The neighborhood is bursting with Christmas decorations to provide light during the night.

The decorations are nice to look at--although the one house that always over does the decorating has not yet joined the fray. They tend to make it seem a bit gaudy and detract from the season.

Although we tend toward the simpler approach, many of the houses are now sporting the inflatable trees or snowmen--I'm not sure I appreciate those decorations as much as the people who install them do.

And the LED lights--wow, they still seem to be from an alien planet to me with their other world illumination. I much prefer the softer glow of the incandescent bulbs--which soon will be sold no longer, I am told.
Christmas Decorations
to Drive Away the Darkness

What seems to be missing more and more from the decorations. though, is a reference to the real meaning of Christmas. More and more the decorations seem to be advancing the idea of snow men and Santa Claus at the expense of the one who was the first gift.

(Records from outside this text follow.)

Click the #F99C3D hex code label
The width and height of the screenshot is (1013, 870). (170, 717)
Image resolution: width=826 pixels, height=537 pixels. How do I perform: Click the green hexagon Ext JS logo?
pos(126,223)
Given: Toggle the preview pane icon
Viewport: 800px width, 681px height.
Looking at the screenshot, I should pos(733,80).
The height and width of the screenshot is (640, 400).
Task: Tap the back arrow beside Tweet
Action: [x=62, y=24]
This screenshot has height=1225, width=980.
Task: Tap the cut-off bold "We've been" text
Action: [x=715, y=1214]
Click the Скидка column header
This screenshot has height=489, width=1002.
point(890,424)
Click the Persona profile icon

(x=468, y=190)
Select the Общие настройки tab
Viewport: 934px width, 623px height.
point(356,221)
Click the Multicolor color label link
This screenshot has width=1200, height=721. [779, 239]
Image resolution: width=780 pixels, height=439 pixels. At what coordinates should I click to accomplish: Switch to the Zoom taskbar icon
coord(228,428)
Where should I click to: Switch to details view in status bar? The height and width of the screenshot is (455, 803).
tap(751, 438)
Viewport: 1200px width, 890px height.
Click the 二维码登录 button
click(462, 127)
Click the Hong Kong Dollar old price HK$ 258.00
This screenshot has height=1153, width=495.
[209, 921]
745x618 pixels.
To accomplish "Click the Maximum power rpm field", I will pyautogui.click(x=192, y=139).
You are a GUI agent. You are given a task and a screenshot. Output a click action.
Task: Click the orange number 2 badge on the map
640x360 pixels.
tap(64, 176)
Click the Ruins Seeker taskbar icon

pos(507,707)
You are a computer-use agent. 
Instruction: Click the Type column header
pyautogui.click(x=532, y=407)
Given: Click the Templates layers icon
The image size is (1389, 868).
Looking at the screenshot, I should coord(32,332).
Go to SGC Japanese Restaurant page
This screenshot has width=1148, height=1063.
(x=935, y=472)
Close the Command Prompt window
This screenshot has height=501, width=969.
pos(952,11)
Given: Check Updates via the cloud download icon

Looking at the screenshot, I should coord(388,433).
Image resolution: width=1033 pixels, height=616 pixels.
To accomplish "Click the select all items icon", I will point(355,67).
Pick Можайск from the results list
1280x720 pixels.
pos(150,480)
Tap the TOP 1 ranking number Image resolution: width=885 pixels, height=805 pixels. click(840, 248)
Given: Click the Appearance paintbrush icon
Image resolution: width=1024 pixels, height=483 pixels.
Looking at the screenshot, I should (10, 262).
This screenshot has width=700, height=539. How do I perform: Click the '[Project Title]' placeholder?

I love the scene from The Polar Express when Santa holds his hand high above his head and announces the first gift of Christmas--which was a simple reindeer bell. That bell turns out to hold the magic of Christmas in its ring, which adults and many children cannot hear because they do not believe.

It is similar to when the angels announced the birth of the savior of the world two thousand years ago--a newborn baby boy in a garage in a backwater part of the world called Bethlehem. Didn't seem like much of at the time. But,  much like the bell, the people who cannot or will not believe that our God came to earth for them miss the point of the event--and likewise the season. Those of us who recognize the importance of the event continue to marvel at the simplicity and majesty of the plan to save the world from itself.

The first gift of Christmas, given in a barn so long ago, is the reason we celebrate the season. He is the reason to decorate and drive away the forces of the darkness which grow stronger--just for this season. We are children of the light--and we need to proclaim the light to those who are in darkness.